▸ Directions for this task:
Transcribe each line below word for word.

[Pixel coordinate grounding data]
------------------------

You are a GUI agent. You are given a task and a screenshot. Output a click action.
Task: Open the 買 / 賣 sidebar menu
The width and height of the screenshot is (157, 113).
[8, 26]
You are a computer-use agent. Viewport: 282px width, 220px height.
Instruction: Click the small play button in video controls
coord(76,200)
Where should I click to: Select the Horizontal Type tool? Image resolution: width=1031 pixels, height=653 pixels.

------------------------

▸ Response:
You are a GUI agent. You are given a task and a screenshot. Output a click action.
Task: Open the 買 / 賣 sidebar menu
The width and height of the screenshot is (157, 113).
[8, 26]
You are a computer-use agent. Viewport: 282px width, 220px height.
Instruction: Click the small play button in video controls
coord(76,200)
Where should I click to: Select the Horizontal Type tool? Image resolution: width=1031 pixels, height=653 pixels.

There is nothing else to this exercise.